**Texto em estudo**.

·····

'O desmatamento da Amazônia faz mal para a saúde', diz cientista brasileira
Ambiente e saúde são indissociáveis, afirma a cientista Mariana Vale, do Departamento de Ecologia da Universidade Federal do Rio de Janeiro (UFRJ)
Desmatar a Amazônia faz mal à saúde, pois propicia o surgimento de vírus capazes de se espalharem pelo Brasil e o restante do mundo. O alerta está num artigo publicado este mês na revista Science Advances sobre a prevenção de pandemias.
Ambiente e saúde são indissociáveis, afirma a cientista Mariana Vale, do Departamento de Ecologia da Universidade Federal do Rio de Janeiro (UFRJ) e do Instituto Nacional de Ciência e Tecnologia em Ecologia, Evolução e Conservação da Biodiversidade.

·····

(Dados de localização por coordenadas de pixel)
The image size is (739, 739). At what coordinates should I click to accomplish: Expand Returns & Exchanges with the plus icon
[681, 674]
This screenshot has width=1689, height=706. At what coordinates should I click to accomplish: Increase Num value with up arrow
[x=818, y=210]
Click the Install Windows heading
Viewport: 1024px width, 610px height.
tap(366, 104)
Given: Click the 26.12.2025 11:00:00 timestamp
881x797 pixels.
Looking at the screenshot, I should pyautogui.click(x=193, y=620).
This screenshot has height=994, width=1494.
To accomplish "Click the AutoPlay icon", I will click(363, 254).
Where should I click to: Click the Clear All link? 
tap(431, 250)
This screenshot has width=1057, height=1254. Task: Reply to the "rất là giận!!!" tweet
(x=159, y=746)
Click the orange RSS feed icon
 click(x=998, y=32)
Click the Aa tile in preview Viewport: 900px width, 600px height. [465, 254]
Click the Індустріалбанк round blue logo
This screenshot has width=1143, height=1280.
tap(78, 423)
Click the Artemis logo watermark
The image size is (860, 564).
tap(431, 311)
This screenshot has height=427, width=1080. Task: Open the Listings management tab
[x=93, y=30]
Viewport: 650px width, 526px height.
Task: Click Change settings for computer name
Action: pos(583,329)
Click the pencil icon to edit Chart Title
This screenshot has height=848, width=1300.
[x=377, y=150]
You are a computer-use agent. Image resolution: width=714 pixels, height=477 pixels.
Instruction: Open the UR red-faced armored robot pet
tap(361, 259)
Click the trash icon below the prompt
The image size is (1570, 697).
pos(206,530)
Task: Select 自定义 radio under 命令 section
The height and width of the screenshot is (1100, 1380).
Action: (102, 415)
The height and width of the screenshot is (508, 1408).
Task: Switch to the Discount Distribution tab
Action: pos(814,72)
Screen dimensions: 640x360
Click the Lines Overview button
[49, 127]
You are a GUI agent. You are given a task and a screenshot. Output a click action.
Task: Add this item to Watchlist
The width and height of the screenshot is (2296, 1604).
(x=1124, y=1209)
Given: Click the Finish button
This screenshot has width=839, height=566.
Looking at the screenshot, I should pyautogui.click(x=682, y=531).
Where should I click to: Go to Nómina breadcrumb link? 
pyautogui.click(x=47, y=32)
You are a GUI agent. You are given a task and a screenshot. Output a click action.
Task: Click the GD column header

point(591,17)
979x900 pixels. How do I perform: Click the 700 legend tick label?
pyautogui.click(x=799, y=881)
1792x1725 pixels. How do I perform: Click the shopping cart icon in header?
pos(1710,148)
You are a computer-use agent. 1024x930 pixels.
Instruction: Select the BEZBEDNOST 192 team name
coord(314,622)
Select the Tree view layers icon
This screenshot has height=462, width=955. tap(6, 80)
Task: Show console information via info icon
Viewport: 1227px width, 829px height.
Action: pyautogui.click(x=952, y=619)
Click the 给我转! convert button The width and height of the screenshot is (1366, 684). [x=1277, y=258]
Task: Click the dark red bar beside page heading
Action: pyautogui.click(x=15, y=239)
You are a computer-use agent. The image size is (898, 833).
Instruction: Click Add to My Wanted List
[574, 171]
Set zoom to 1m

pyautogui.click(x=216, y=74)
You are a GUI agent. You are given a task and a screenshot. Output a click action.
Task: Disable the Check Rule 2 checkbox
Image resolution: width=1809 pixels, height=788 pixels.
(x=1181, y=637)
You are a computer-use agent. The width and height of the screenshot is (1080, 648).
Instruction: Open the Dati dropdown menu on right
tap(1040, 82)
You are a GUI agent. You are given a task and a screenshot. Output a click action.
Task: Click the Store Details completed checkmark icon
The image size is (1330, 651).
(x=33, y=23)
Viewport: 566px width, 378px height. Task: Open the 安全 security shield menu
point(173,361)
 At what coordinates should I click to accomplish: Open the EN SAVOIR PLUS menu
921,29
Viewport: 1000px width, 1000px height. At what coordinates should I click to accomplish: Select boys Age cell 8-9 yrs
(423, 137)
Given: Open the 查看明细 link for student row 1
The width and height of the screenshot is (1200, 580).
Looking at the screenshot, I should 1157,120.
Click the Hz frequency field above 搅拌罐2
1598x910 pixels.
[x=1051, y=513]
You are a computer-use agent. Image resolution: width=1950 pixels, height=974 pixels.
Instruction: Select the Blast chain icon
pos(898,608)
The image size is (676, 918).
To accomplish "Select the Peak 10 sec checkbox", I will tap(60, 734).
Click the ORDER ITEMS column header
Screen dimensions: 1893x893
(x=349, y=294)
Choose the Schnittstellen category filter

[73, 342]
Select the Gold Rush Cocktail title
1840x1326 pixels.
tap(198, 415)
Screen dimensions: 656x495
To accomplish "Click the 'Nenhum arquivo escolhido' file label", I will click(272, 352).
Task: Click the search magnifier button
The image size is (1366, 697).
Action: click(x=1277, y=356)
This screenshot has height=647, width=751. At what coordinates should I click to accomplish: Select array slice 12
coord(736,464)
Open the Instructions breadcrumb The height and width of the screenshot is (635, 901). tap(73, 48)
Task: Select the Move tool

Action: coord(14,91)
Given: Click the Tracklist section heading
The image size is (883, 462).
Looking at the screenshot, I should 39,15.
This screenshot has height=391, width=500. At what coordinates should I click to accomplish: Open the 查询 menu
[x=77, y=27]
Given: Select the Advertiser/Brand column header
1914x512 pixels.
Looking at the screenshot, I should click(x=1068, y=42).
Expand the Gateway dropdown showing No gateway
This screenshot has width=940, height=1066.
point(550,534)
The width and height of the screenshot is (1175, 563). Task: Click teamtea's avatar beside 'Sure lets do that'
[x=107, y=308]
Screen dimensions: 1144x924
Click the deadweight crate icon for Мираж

·····

**Partes do exercício**.
a) De acordo com o texto sobre desmatamento e saúde, em que revista foi publicado o artigo sobre a prevenção de pandemias?
b) Dê continuidade ao texto sobre desmatamento e saúde a partir da última frase apresentada.
As linhas não guardam relação com o texto sobre desmatamento e saúde.

**Respostas redigidas**.
a) Na revista Science Advances.

b)
Vale é uma das autoras do artigo na Science Advances. Também integra o grupo de trabalho do Painel Intergovernamental de Mudanças Climáticas (IPCC) que prepara o relatório “Mudanças Climáticas 2022: Impacto, Adaptação e Vulnerabilidade”, que será lançado ainda este mês.
Qual o peso do desmatamento no surgimento de pandemias?
É imenso. O desmatamento é uma das maiores causas, se não a maior, de transbordamento de vírus e outros patógenos. (Transbordamento, do inglês spillover, é a passagem de microrganismos de animais silvestres para seres humanos). Temos que lembrar que a hipótese mais provável para o surgimento do Sars-CoV-2 é a transmissão de coronavírus de morcegos para seres humanos. A emergência da maioria das zoonoses (infecções de origem animal) recentes está ligada ao desmatamento.
E por que o risco da Amazônia é o maior, por exemplo, do que o da China, país de origem da atual pandemia?
Porque a Amazônia tem a maior biodiversidade do mundo. Em especial, uma enorme riqueza de espécies de roedores silvestres, primatas e morcegos. E esses três grupos de animais têm uma proporção significativamente mais alta de vírus com potencial de causar doença em humanos.
Mas as pessoas não comem morcegos no Brasil...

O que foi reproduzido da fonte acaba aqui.